This is a complex term that has a long history within philosophy, psychology and sociology, its specific meaning being contingent on the particular discipline. The term continues to be contested, particularly within psychology and philosophy, where notions of the mind-body split are still debated. Perhaps of most value to multimodality theory is the conception of the embodied self in phenomenology, especially in the work of Husserl and Merleau-Ponty. Here the body is seen as the centre of identity, inseparable from sensory experience and perception.
Embodiment usually refers to how the body and its interactive processes, such as perception or cultural acquisition through the senses, aid, enhance or interfere with the development of the human functioning. Within the context of multimodality the emphasis is on the relationship between physical experience, and multimodal resources, media practices and social spaces. This relationship is an interdependent one where meaning making is grounded in physical experience, through bodily form, gaze, gesture, body posture, facial expression, movement, which shapes the kind of interaction with the environment. Equally, media spaces and social practices are produced through the human body in its material form, the nature of the practices being, in large part, contingent on the forms, practices, and plasticity of the human body. A person can also embody an identity (as the phenomenological approach proposes), or a particular set of identities, by the way one moves, interacts, communicates and perceives.
Embodiment, both in terms of the expressive resources of the body and in terms of embodied identity, can also be conceived of in represented bodies, like avatars, which offer a form of ‘virtual’ embodiment. Such environments offer new ways to ‘embody’ a set of identities outside one’s own physical being, where the virtual avatar acts a tool through which identity can be shaped.

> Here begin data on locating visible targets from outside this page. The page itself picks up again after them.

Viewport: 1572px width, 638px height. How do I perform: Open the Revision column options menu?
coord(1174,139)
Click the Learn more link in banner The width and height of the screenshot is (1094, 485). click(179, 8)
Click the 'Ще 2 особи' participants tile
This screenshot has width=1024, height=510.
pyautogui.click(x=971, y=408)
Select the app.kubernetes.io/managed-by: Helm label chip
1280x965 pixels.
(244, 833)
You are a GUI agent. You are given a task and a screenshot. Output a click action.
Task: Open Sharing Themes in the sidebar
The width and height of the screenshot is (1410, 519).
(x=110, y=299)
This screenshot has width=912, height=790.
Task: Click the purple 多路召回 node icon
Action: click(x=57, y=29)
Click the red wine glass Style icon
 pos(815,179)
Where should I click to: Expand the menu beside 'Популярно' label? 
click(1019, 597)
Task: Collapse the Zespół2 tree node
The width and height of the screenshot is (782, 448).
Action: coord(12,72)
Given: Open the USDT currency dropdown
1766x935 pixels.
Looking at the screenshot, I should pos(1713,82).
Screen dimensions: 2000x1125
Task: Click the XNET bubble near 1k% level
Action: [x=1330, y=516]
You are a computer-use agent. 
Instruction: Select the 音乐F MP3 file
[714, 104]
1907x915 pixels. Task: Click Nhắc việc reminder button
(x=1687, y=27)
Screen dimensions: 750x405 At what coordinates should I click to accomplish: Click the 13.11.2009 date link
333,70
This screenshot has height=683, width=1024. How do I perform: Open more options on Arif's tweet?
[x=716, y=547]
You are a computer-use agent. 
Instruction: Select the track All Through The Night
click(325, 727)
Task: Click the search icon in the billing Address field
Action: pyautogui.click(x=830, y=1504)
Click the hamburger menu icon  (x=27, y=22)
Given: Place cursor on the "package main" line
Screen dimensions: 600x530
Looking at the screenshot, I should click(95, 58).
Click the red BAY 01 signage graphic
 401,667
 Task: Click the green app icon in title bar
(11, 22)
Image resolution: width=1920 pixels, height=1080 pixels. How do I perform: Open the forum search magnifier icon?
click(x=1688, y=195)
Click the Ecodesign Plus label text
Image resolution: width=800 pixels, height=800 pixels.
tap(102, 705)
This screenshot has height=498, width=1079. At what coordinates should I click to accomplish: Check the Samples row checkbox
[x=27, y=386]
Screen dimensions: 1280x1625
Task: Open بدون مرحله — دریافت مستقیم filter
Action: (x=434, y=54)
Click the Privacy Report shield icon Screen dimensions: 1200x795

Multimodality offers an approach to analysing meaning making that embraces these different modes of interaction that inherently form notions of embodiment: gaze, gesture, posture, movement. While some areas of multimodal research conduct analysis of text-like objects and media forms, embodiment signifies the importance of the human body and its communicative and expressive functions, whether these be banal and everyday, or those through which performance-based art forms such as dance, music and drama are accomplished.
Finnegan (2012) has explored the modes of the body in communication as well as in oral poetry and narrative over many years. There is a longstanding field of work concerned with the semiotics of gesture (eg Kendon, 2004). More recent work has analysed children’s play in terms of the embodied modes at work (Bishop & Burn, 2013)
Key references
Finnegan, R (2002)
Communicating: The Multiple Modes of Human Interconnection.
London: Routledge.
Kendon, A (2004)
Gesture: Visible Action as Utterance.
Cambridge: Cambridge University Press.
Bishop, J & Burn, A (2013)
‘Reasons for Rhythm: Multimodal Perspectives on Musical Play’. In Willett et al, Children, Media And Playground Cultures: Ethnographic studies of school playtimes. Basingstoke: Palgrave MacMillan.